Pope Benedict XVI’s recent remarks about Islam, which were received with violent protests in some parts of the Muslim world, has opened channels for true Muslim-Christian dialogue, says Reuel Marc Gerecht in an editorial published Sept. 21 in the Wall Street Journal.

Gerecht, a fellow with the American Enterprise Institute, considers the Pope’s speech at the University of Regensburg a “welcome change from the pabulum that passes for ‘interfaith’ dialogue.”

“Since 9/11, his lecture is one of the few by a major Western figure to highlight the spiritual and cultural troubles that beset the Muslim world,” he writes. He goes so far as to lament that the Pope did not indicate how to counter the “troubles” of Islam.

“He should,” writes Gerecht, “since that would begin a real, painful but meaningful dialogue, which will surely cut both ways between the West and Islam.”

Gerecht urges both Muslims and Westerners to take up the invitation to frank dialogue launched by the Pope’s speech, and he bemoans the West’s quick reaction to avoid confrontation and take up a “public position of liberal tolerance.”

“No one wants to offend, so we assume a public position of liberal tolerance, hoping that good-willed, nonconfrontational dialogue, which criticizes ‘our’ possibly offensive behavior while downplaying ‘theirs,’ will somehow lead to a more peaceful, ecumenical world,” he writes.

“Let us be frank: There is absolutely nothing in the Pope's speech that isn't appropriate or pertinent to a civilized discussion of revealed religions and ethics,” he argues.
 
Gerecht claims many people in the West, and many Muslims themselves, know there is “something amiss” inside Islam though they refrain from admitting it publicly. Muslim clerics also often avoid critiquing their own faith, he says. 

Gerecht believes the Pope accurately identified two key characteristics about Islam, which have contributed to its relationship with the modern world.

 “The prophet Muhammad, the model for all Muslims, established the faith through war and conquest,” Gerecht writes. “And the image of God in Islam … is a cleaner expression of unlimited, almighty will than it is in Christianity.
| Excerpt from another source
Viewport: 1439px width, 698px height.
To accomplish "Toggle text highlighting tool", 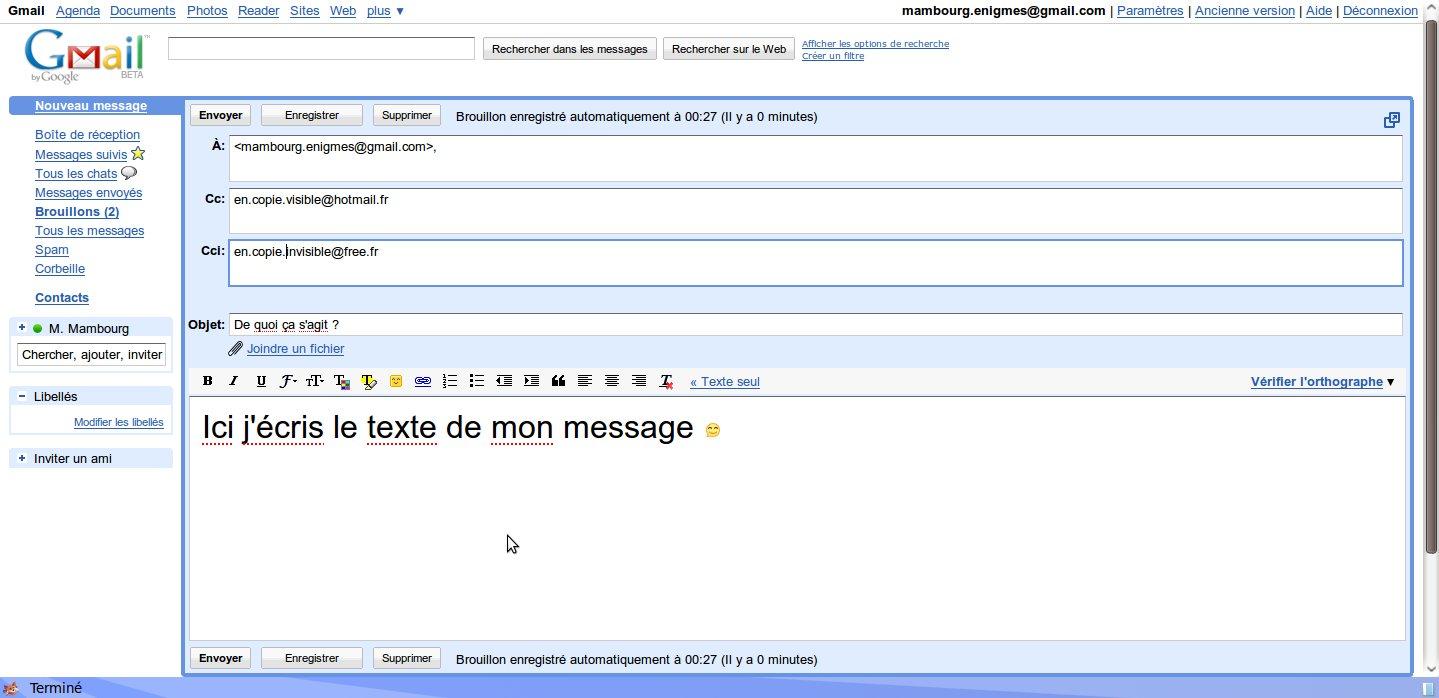I will [x=369, y=381].
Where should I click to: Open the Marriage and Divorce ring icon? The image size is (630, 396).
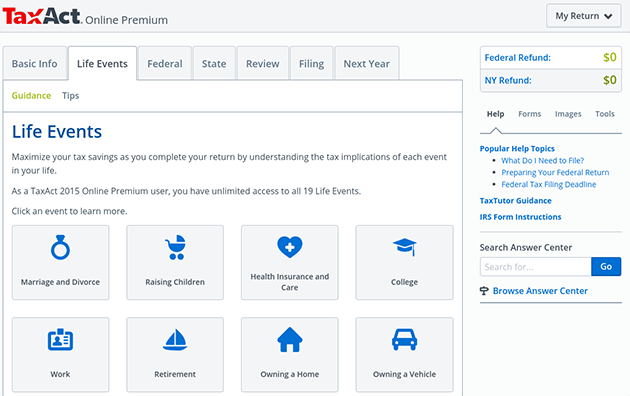click(x=60, y=247)
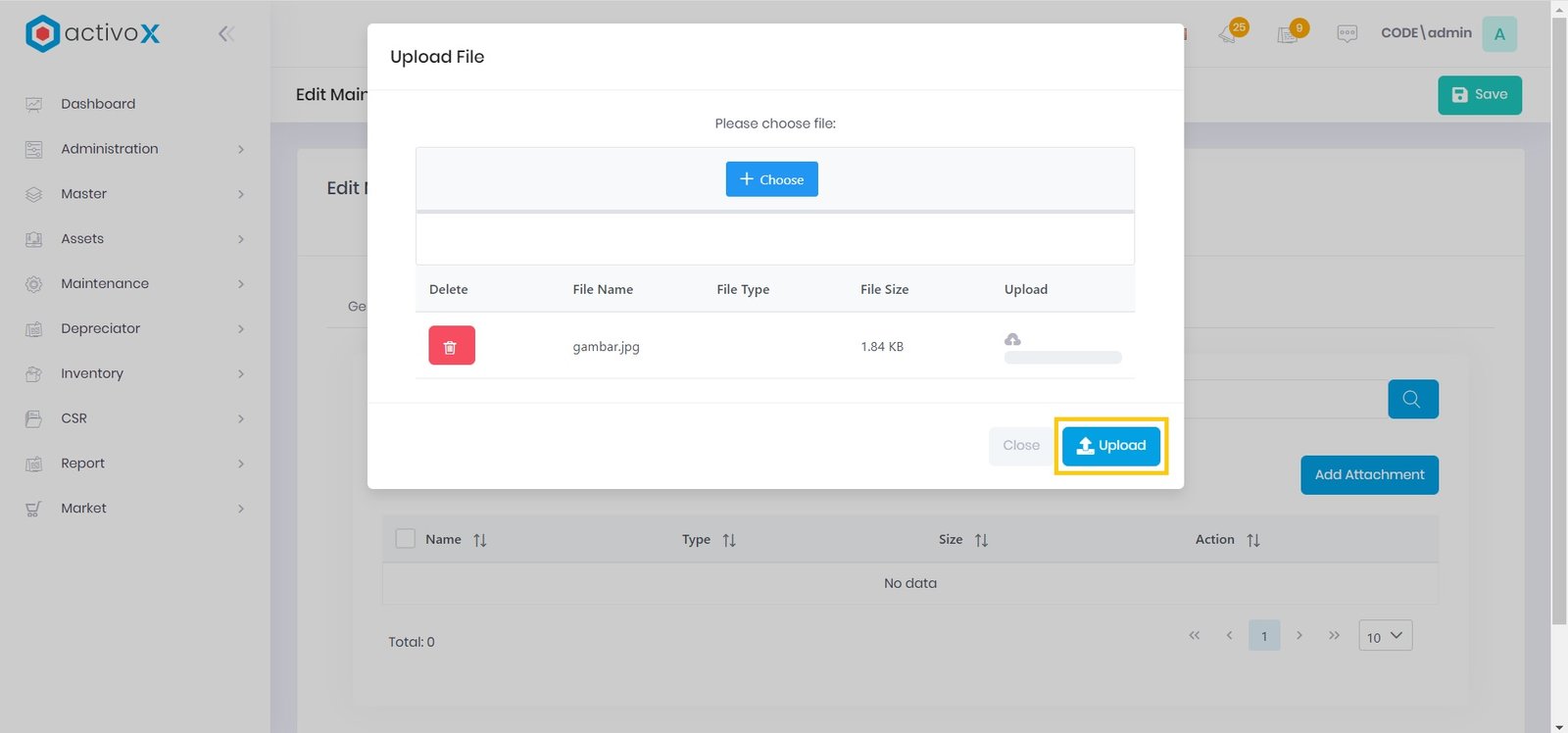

“When radical Muslims take a hold of this divine fearsomeness, it can untether itself quickly from ‘conventional’ morality, thereby allowing young men to believe that the slaughter of women and children isn't an abomination,” Gerecht states. “In that sense, Muslim jihadism, like fascism, rewrites our ethical DNA, turning sin into virtue.”

“We need to talk and argue about these things,” Gerecht insists. “We need to stop treating Muslims like children.

“To his credit, Benedict has at least tried to approach the invidious issues that will define any helpful discussion,” he concludes. “Westerners are doing Muslims an enormous disservice — a lethal bigotry of low expectations — by telling the pontiff to be more diplomatic.”